I know that Sonia Sotomayor is a crazy , overemotional , hysterical , aggressive bitch because some anonymous lawyers told me so. On the other hand, she sounds quite rational in this 2002 speech on whether the gender or race of a judge should affect judicial decisions. The New York Times has the full text:
No one person, judge or nominee will speak in a female or people of color voice. I need not remind you that Justice Clarence Thomas represents a part but not the whole of African-American thought on many subjects. Yet, because I accept the proposition that, as Judge Resnik describes it, “to judge is an exercise of power” and because as, another former law school classmate, Professor Martha Minnow of Harvard Law School, states “there is no objective stance but only a series of perspectives - no neutrality, no escape from choice in judging,” I further accept that our experiences as women and people of color affect our decisions. The aspiration to impartiality is just that–it’s an aspiration because it denies the fact that we are by our experiences making different choices than others. Not all women or people of color, in all or some circumstances or indeed in any particular case or circumstance but enough people of color in enough cases, will make a difference in the process of judging.

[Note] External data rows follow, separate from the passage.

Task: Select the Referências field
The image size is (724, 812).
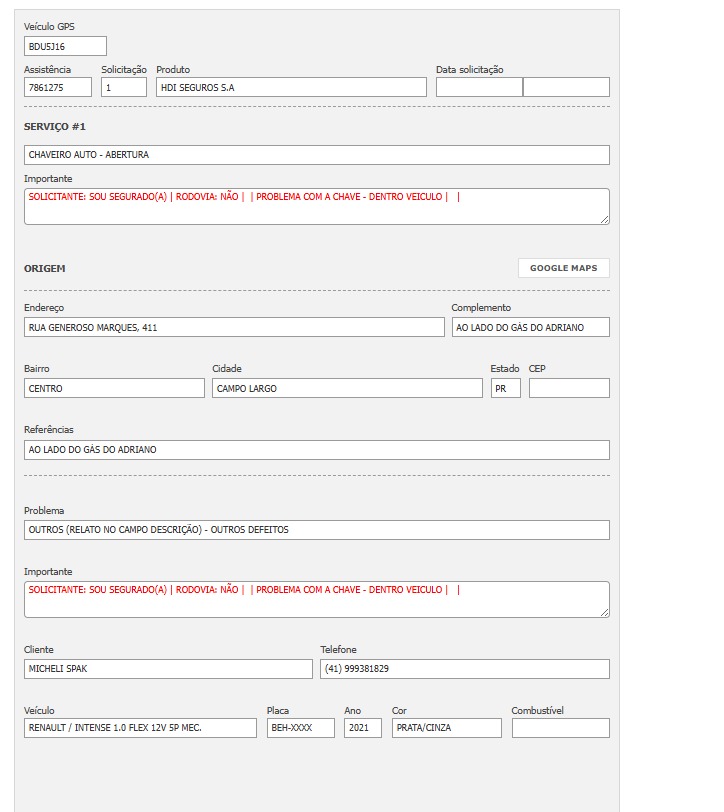Action: (x=316, y=450)
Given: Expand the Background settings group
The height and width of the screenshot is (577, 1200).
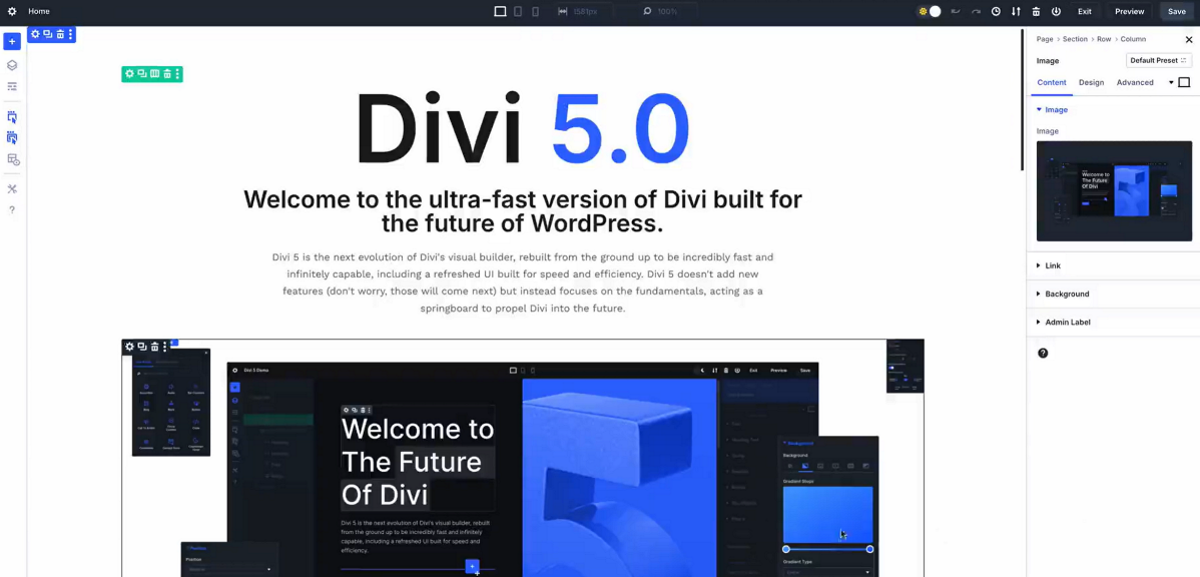Looking at the screenshot, I should click(x=1067, y=294).
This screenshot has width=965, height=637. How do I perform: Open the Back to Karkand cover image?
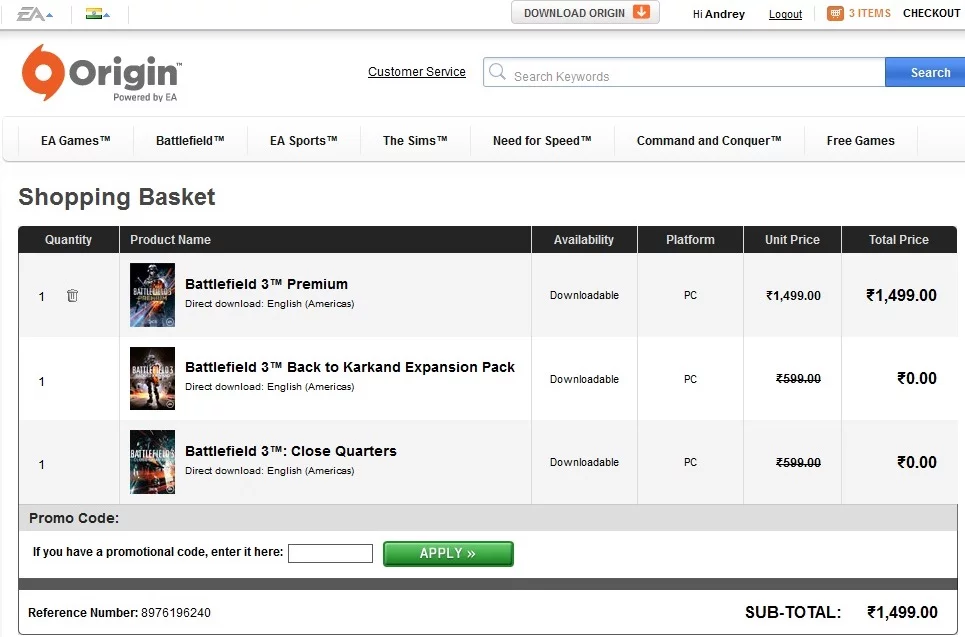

Sotomayor outlines what strikes me as a fairly subtle position; impartiality is a noble aspiration all judges ought to share, but if we are clear-eyed we recognize that we will never quite get there. And in acknowledging our limitations as objective decision makers, it makes sense to appoint judges with diverse life experiences. If we cannot all converge on some hoped-for Platonic truth, we can at least try to ensure that one perspective doesn’t dominate.
But subtlety is not a quality Congress is known to value. Through the lens of populist Republican conservatism Sotomayor’s remarks on objectivity will read something like “there is no God, morality is for suckers, and I will decide cases based on how my period is making me feel that day.” This may be the kind of thing an aspiring SCOTUS nominee does well to leave unsaid.